Blood drips down from my hand landing on the white tiles beneath my feet.
But I don’t feel the pain in my hand, only the pain in my heart.
I close my eyes on the flood.
The self-hate. The disgust. The loss. The helplessness.
The gates open up, and it all comes washing in – fierce, like the force of a tsunami.
I grip the sink, opening my eyes, but I can’t see for the hot, burning tears.
I need to get out of here. I need more … something, anything.
Moving too quickly, shadows dance before my eyes, blinding me, taunting me. I stumble around the bathroom, searching for the doorway.
I’ve overdone it.
I’m going to black-out.
Fuck.
I reach my hand out for support, finding none, and it’s too late, I’m going down … hard.
Chapter Twenty-Three
Jordan
“I can’t take this any longer,” I say, grabbing my car keys off the table.
I’ve waited all day, but there’s been no sign of Mia.
And now it’s getting late.
And I’m beyond fucking worried.
I tried calling her cell a few hours ago.
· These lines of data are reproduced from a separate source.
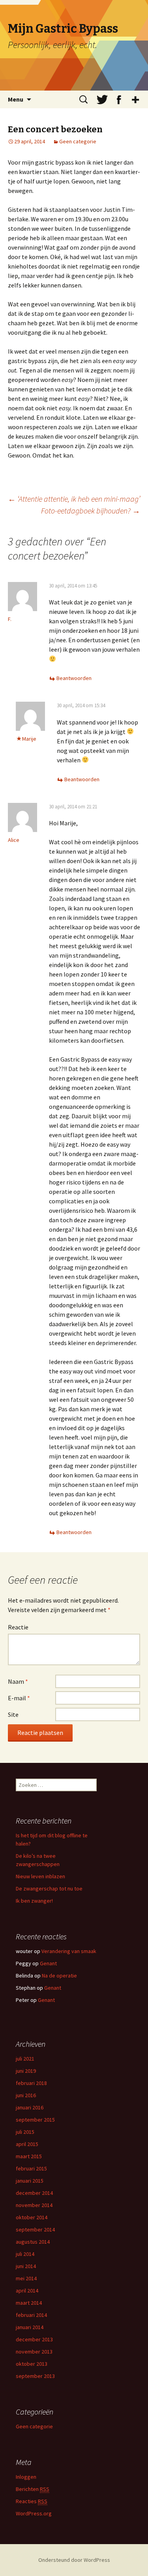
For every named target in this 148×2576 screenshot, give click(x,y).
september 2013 (35, 2376)
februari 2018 (31, 2083)
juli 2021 (25, 2058)
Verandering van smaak (68, 1951)
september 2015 (35, 2119)
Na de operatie (59, 1975)
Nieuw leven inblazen (40, 1876)
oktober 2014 (31, 2217)
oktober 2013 (31, 2363)
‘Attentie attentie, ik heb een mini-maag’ (74, 499)
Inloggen (26, 2476)
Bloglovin (135, 99)
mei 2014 (26, 2278)
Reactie (18, 1627)
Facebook (119, 99)
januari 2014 (29, 2327)
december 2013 (34, 2339)
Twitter (102, 99)
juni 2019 (26, 2070)
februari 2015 (31, 2168)
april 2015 (27, 2144)
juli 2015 (25, 2131)
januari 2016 (29, 2107)
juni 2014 (26, 2266)
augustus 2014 (33, 2241)
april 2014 (27, 2290)
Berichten (32, 2489)
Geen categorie (77, 141)
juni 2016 (26, 2095)
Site (13, 1714)
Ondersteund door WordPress (74, 2559)
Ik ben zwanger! (34, 1900)
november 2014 (34, 2205)
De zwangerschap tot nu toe (49, 1888)
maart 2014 (29, 2302)
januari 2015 (29, 2180)
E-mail (19, 1698)
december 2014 (34, 2192)
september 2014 (35, 2229)
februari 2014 (31, 2314)
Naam (18, 1681)
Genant (48, 1963)
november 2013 (34, 2351)
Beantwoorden (74, 678)
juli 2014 (25, 2253)
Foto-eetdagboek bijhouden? (90, 510)
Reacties (31, 2501)
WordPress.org (34, 2513)
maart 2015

I got her number from the booking in sheet. How bad is that – I didn’t even know her cell number. But then I’ve never needed to call her, and I’ve not once seen her with a cell in all the time I’ve been with her. Still, I had to give it a try.
It was a dead end. It was switched off, and I couldn’t even leave a damn voicemail because her mailbox was full.
I’m frustrated, and I feel fucking helpless, so now I’m doing the only thing I can. I’m going to look for her.
“I’ll come with you.” Dad gets to his feet.
“No, stay here in case she comes back. If she does, call me right away.”